Professeur Amadou Alfa Bio : Ceux qui souffrent de cette maladie, particulièrement au niveau des yeux, doivent d’abord se rapprocher des centres de santé, surtout lorsqu’ils ressentent des démangeaisons au niveau des yeux, associées à des démangeaisons sur le reste du corps. Une fois au centre de santé, ils doivent être référés vers un centre ophtalmologique spécialisé, afin d’établir un diagnostic précis et d’assurer une prise en charge adaptée. Lorsque la personne est atteinte de la maladie, en plus de la prise en charge générale par l’Ivermectine, un traitement local peut être nécessaire. Mais si la personne a déjà perdu la vision, cette cécité est malheureusement irréversible. C’est pourquoi l’on dit que c’est une maladie évitable. Elle peut être prévenue efficacement par la chimioprophylaxie. Une fois la cécité installée, on ne peut que proposer un traitement symptomatique.

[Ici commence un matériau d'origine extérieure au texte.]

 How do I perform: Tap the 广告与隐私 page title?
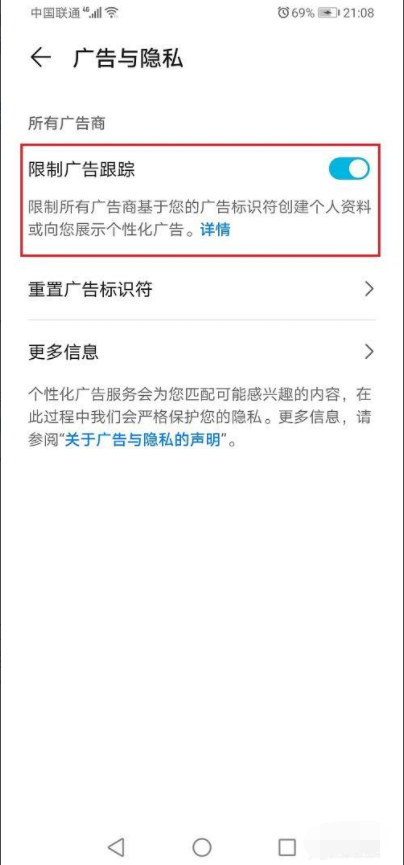(127, 58)
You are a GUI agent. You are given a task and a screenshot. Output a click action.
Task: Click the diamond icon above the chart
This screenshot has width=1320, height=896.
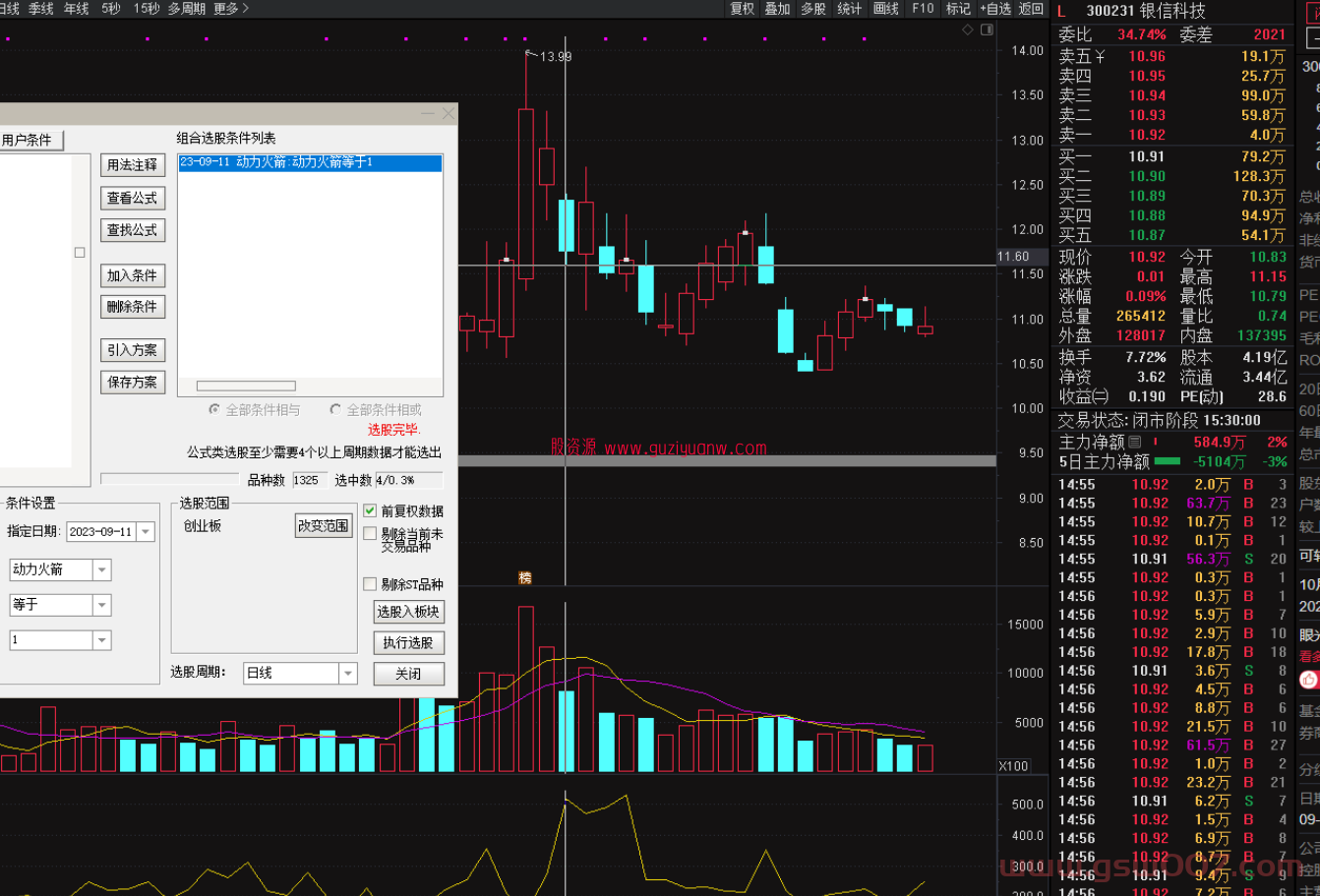[968, 30]
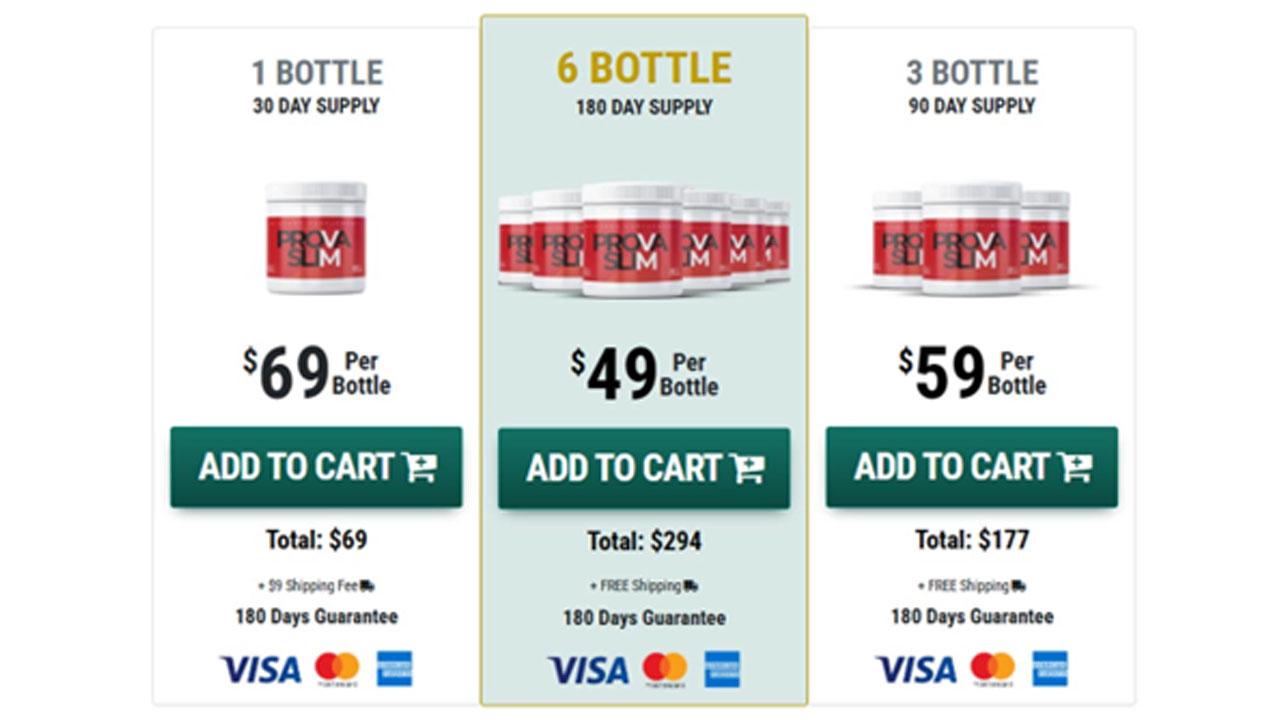1280x720 pixels.
Task: Click the three ProvaSlim bottles image
Action: 971,238
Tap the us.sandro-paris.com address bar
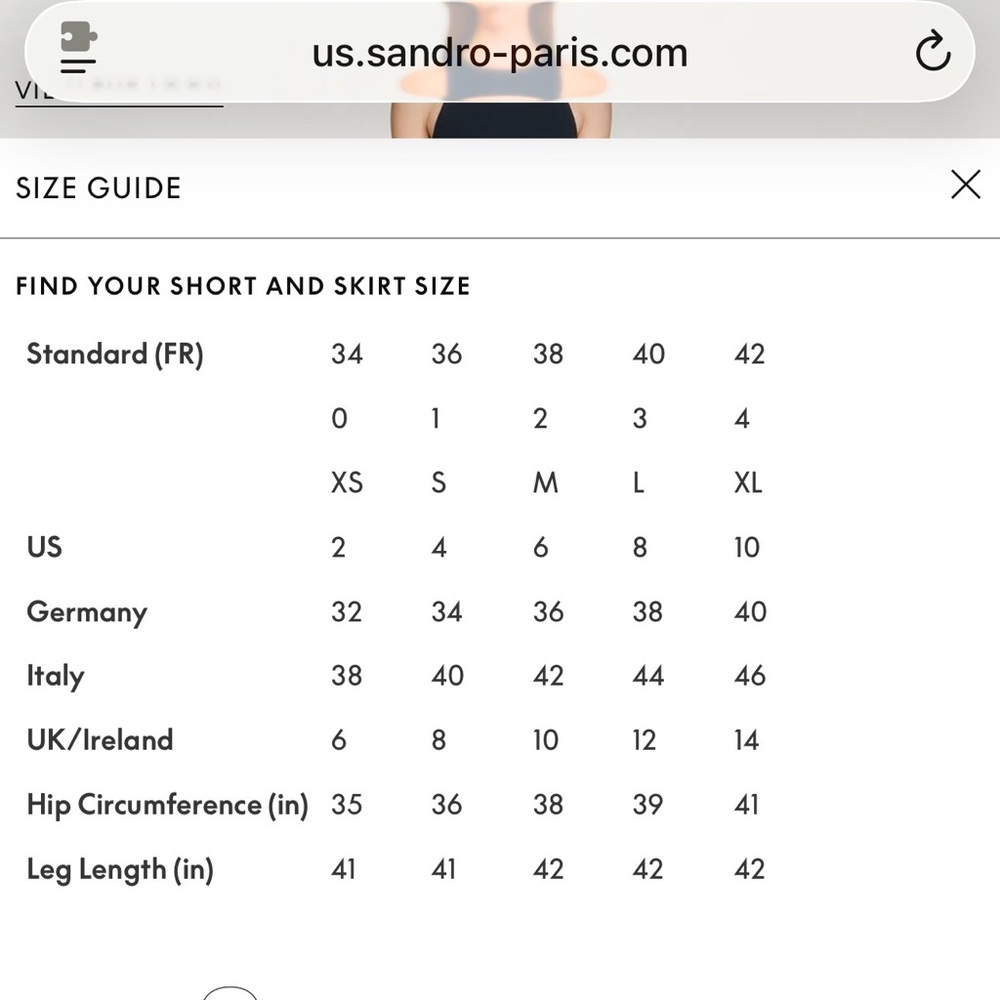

LGR : Votre mot de la fin ?
Professeur Amadou Alfa Bio : Mon mot de fin, on remercie d’abord le programme du ministère de la Santé qui continue quand même à faire la Chimioprophylaxie de masse au niveau de la communauté béninoise dans les communes endémiques à l’onchocercose et également, il faut que la population accepte ces traitements et qui doivent leur prévenir d’une cécité incurable parce que lorsqu’on est aveugle de l’onchocercose, on ne sera pas guéri donc c’est d’accepter le traitement qui est administré à toute la communauté et par le programme national de lutte contre les maladies transmissibles. Et également les autorités à tous les niveaux de ces communes doivent contribuer à travers les points focaux à sensibiliser la population sur le port des vêtements mais qui vont diminuer quand même le contact avec ces mouches, manches longues et aussi pantalon, au lieu de laisser les pieds être exposés ou bien des endroits du corps est exposés à la piqûre de ces mouches qui peut être dangereux pour leur santé.